The process starts by talking with a VA social worker, who will assess your needs and help arrange services. The VA also offers a Veteran Decision Aid, an online tool that helps you figure out which home care or long-term care services best match your current situation. There’s a companion Caregiver Self-Assessment that helps family members evaluate how much support they can realistically provide and identify their own needs.
Choosing a Home Health Agency
Once you have a doctor’s order and know how you’re paying, you’ll need to pick an agency. Your doctor or hospital discharge planner will often recommend one, but you’re not locked into their suggestion. You have the right to choose any Medicare-certified agency in your area.
Medicare’s Care Compare tool at medicare.gov lets you search and compare agencies by location. Each agency has a quality of patient care star rating based on eight measures that track whether patients actually improve and whether care is delivered safely. There’s also a separate patient survey rating that reflects what past patients thought of the care they received. Looking at both ratings gives you a more complete picture than either one alone.
Beyond the ratings, practical considerations matter. Ask how quickly the agency can start services, whether they have staff with experience in your specific condition, how they handle after-hours emergencies, and who your main point of contact will be. A good agency should be responsive before you even sign on. If they’re hard to reach during the intake process, that’s a signal worth paying attention to.
Paying Out of Pocket or With Private Insurance
If you don’t qualify for Medicare, Medicaid, or VA benefits, you can still hire home health care privately. Many agencies offer both skilled and custodial care on a private-pay basis, and some long-term care insurance policies cover home health services.
Private-pay rates vary widely by region, but expect to pay between $25 and $75 per hour for home health aide services and more for skilled nursing visits. Some agencies offer package rates or reduced pricing for regular weekly schedules. If you have long-term care insurance, check your policy for any waiting period (often 30 to 90 days) before benefits begin, and confirm whether the agency you’re considering meets the policy’s requirements for provider certification.
For families who need custodial care but can’t afford agency rates, hiring an independent caregiver is another option. This can be significantly cheaper, but you take on responsibilities as an employer, including payroll taxes and liability. Some states allow Medicaid recipients to hire their own caregivers, including family members, through self-directed care programs.
What to Expect When Care Begins
After you select an agency, a nurse or therapist will visit your home for an initial assessment. They’ll review your doctor’s plan of care, evaluate your living environment for safety issues, and set specific goals, like improving your ability to walk independently or managing a wound until it heals. This first visit typically takes longer than regular visits, often an hour or more.

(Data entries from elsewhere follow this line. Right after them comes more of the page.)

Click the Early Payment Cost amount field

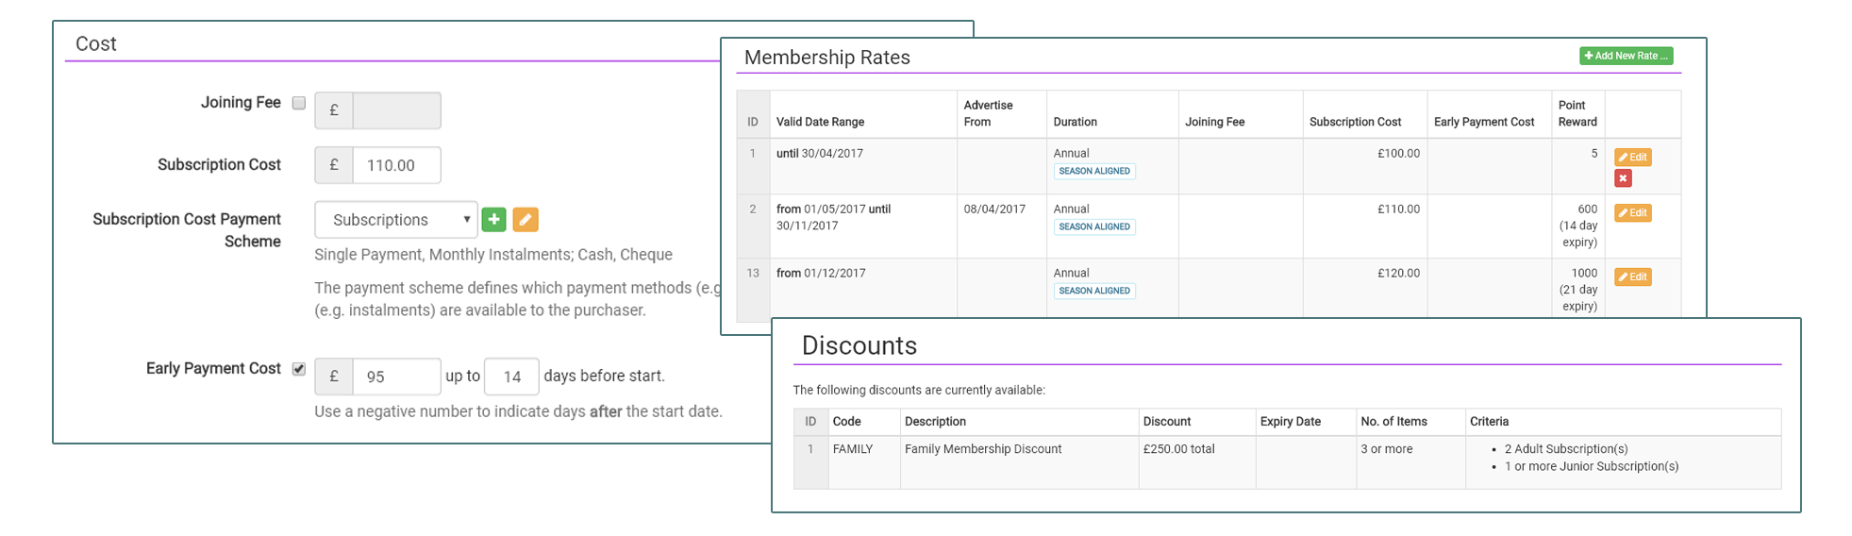coord(396,377)
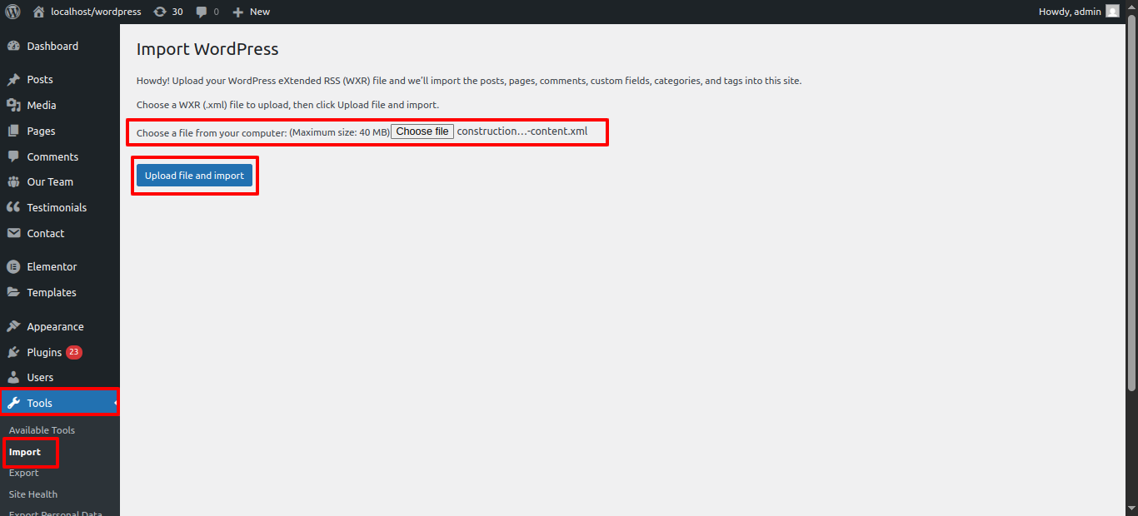The width and height of the screenshot is (1138, 516).
Task: Open Dashboard from the sidebar
Action: [x=52, y=47]
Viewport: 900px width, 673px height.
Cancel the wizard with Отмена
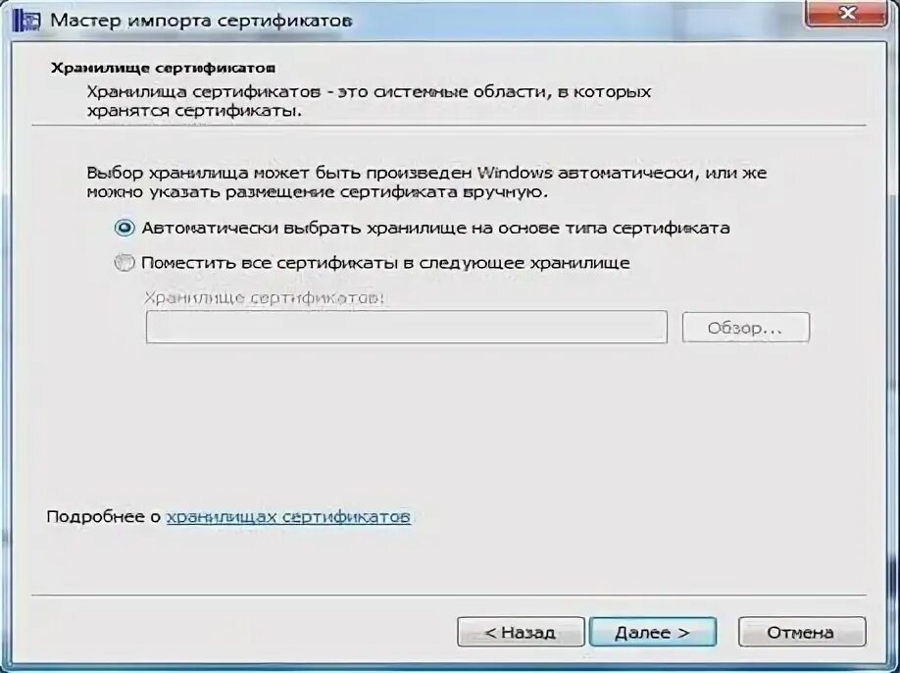(801, 632)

From there, your care schedule depends on what’s in the plan. Some people receive daily nursing visits for a week or two after surgery, then taper down. Others get physical therapy two or three times a week for several months. A home health aide might come a few times a week to help with bathing and light housekeeping while skilled care is also being provided. Your care team communicates regularly with your doctor, and the plan gets updated as your condition changes.
If at any point you’re unhappy with the care you’re receiving, you can request a different aide or nurse, file a complaint with the agency, or switch to a different agency entirely. Medicare protects your right to change providers, and your doctor can transfer your plan of care to a new agency without starting the process over from scratch.